Direct IO
Emulated IO path
When all IO is emulated by qemu, this is the network packet receive path:
- Physical NIC DMAs packet into host kernel memory and triggers interrupt.
- Host kernel interrupt handler executes.
- Packet traverses host network stack and is routed to the host qemu process.
- qemu process is marked runnable and notified of new data via poll(3) or select(3).
- When qemu is scheduled, it enqueues the packet with the virtual NIC and triggers an interrupt to the guest.
- The guest interrupt handler executes, performing some IO instructions to access the virtual NIC.
- Each IO access is emulated by the host qemu.
- The packet traverses the guest network stack and is routed to the appropriate guest process.
- The guest process is scheduled and reads the data.
Shortening the path
If the guest were able to directly access the physical NIC, much of this path could be avoided, improving latency. When the guest attempts an IO access, control is returned to KVM, which today sends the access to qemu for emulation. However, KVM could perform the IO on the guest's behalf, in effect proxying guest IO operations.

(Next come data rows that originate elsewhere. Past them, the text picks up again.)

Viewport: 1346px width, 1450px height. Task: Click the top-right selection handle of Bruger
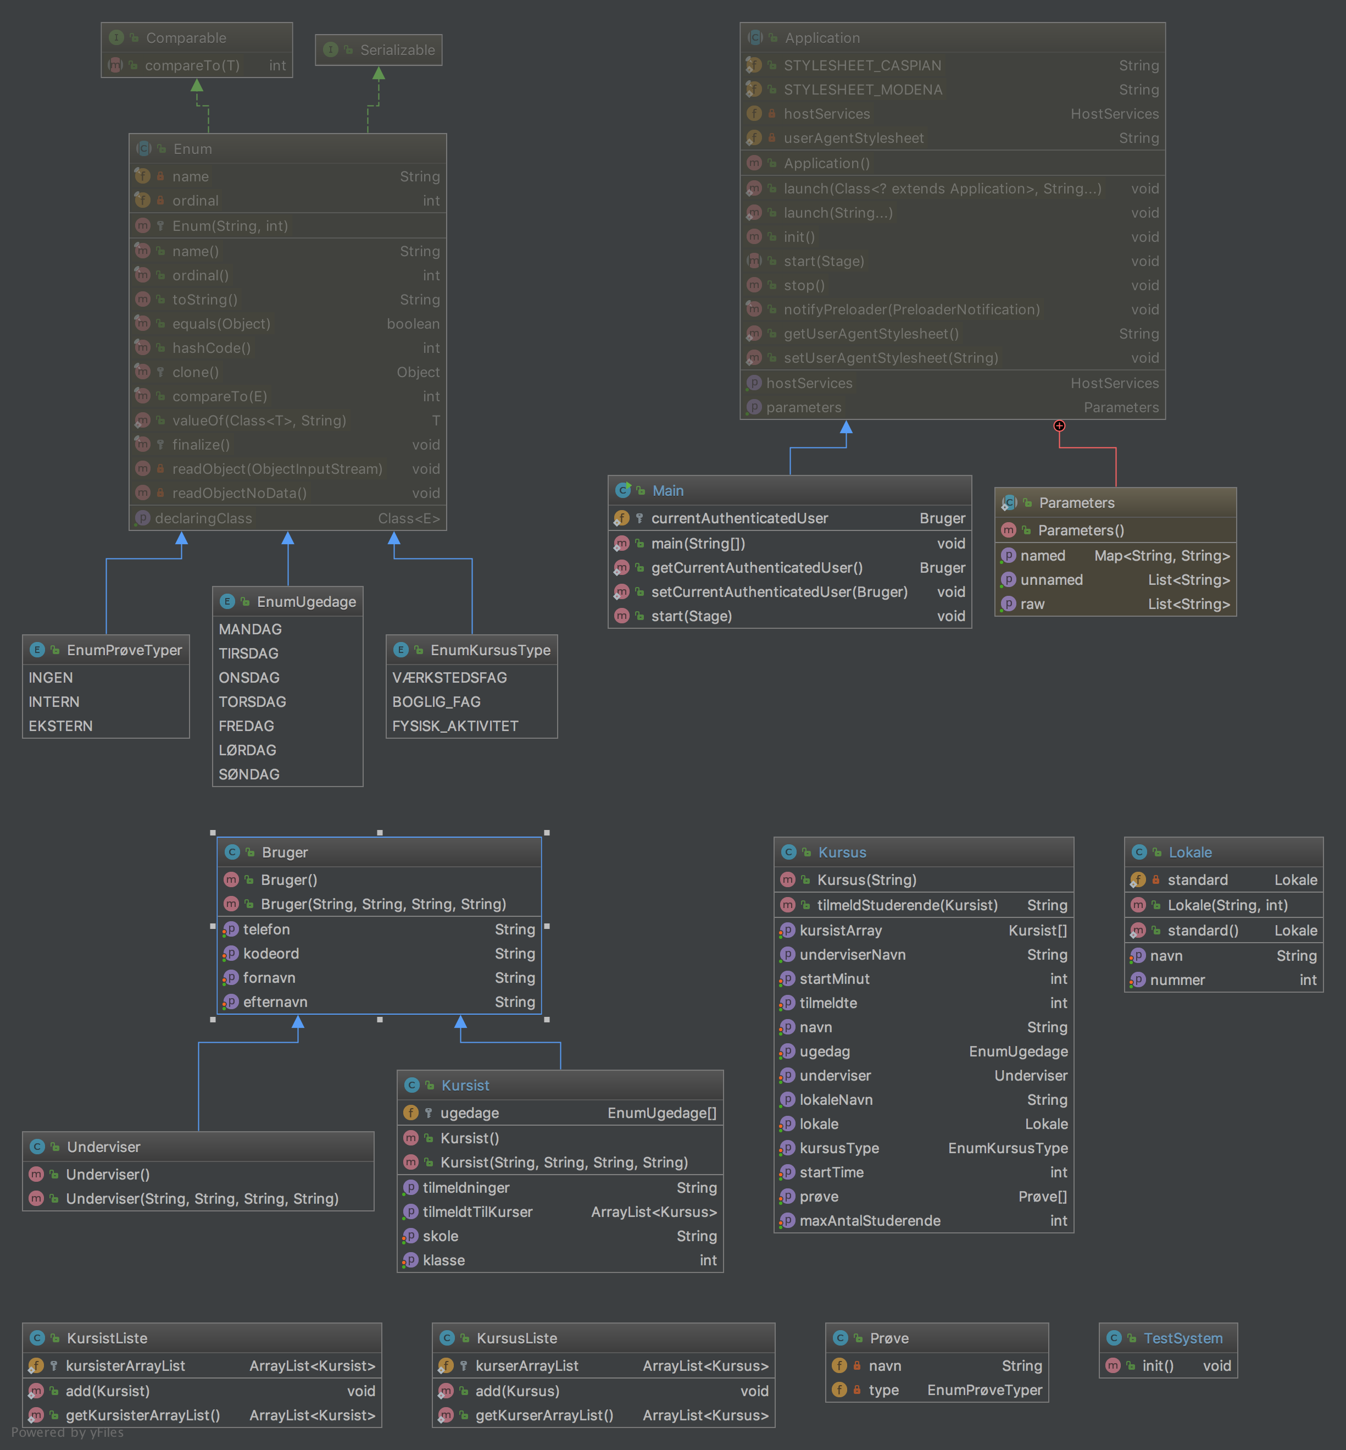[x=547, y=832]
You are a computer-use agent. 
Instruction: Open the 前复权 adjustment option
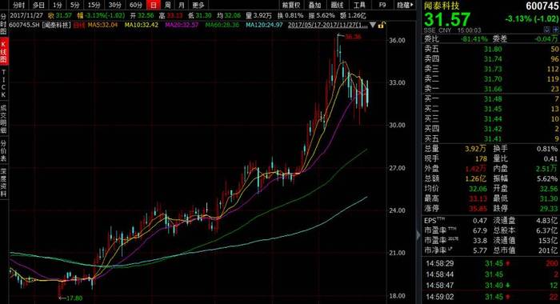[x=290, y=5]
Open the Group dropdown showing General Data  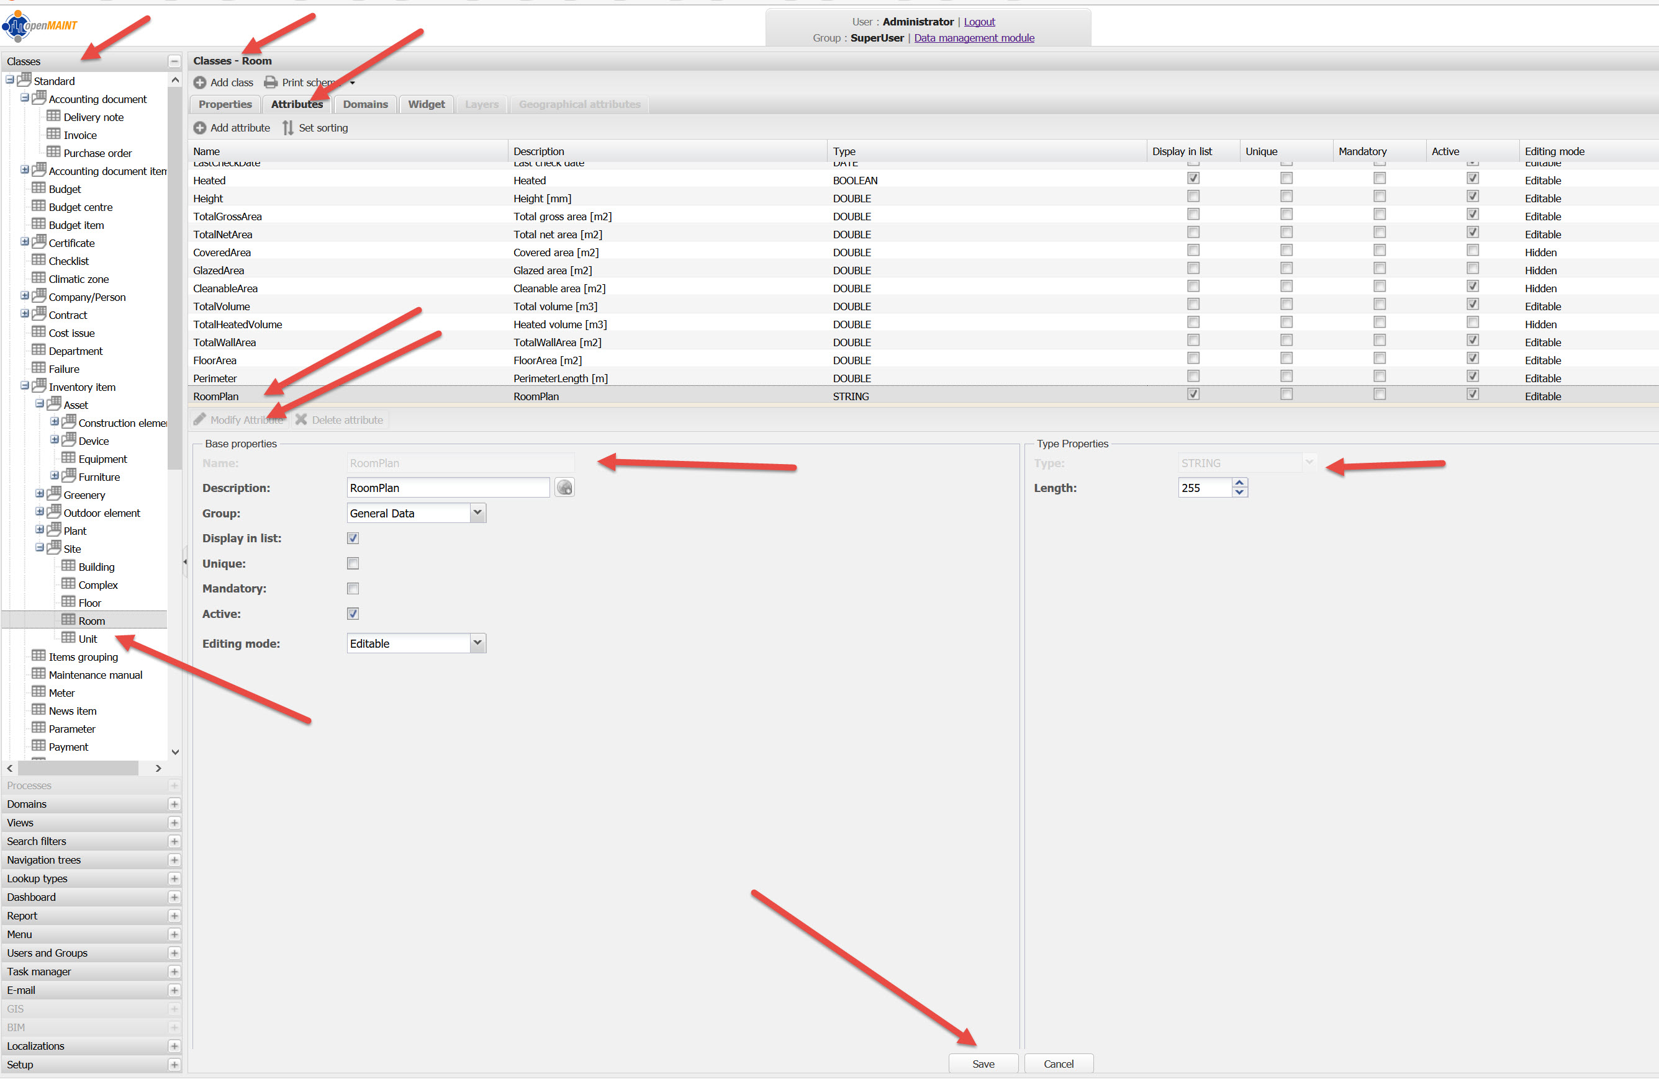(477, 514)
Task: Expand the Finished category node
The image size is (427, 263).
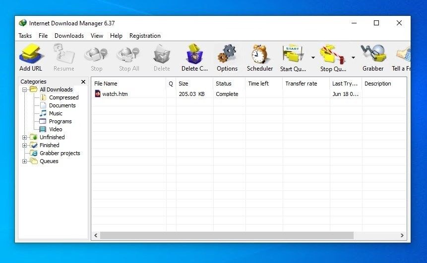Action: click(x=24, y=145)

Allowing direct access like this without an IOMMU will sacrifice isolation (reliability, security) to benefit IO performance. This may be inappropriate for general purpose workloads, but still valuable for others.
Interrupts
When the guest attempts to enable an interrupt in the virtual PIC, the host could register that IRQ with a request_irq() and supply some IRQ proxying code. However, this would leave the interrupt active until the guest device driver can execute to acknowledge it. That would be disastrous in the case of shared interrupt lines.
DMA problem
However, an unmodified guest device driver is unaware of its true address space, so it would program incorrect DMA addresses into the device. Somebody needs to perform address translation. Possible solutions:
- Put enough device emulation into the host kernel proxying so that it can translate addresses given to the device.
- Require slightly modified guest device drivers, which request address translation from the host.
- Require brand new virtual IO guest device drivers.
- Place guest in memory such that guest physical addresses == host physical addresses.
- Note: while guest kernels may require memory at gpa 0, it may be possible to present a sparse guest physical memory map, e.g. place 1MB at 0, and the rest of memory starting at 2GB.
- This only works when guest memory is physically contiguous, which is not true today, and will be less true when memory is allocated in userspace. Still may be possible in situations with dedicated memory.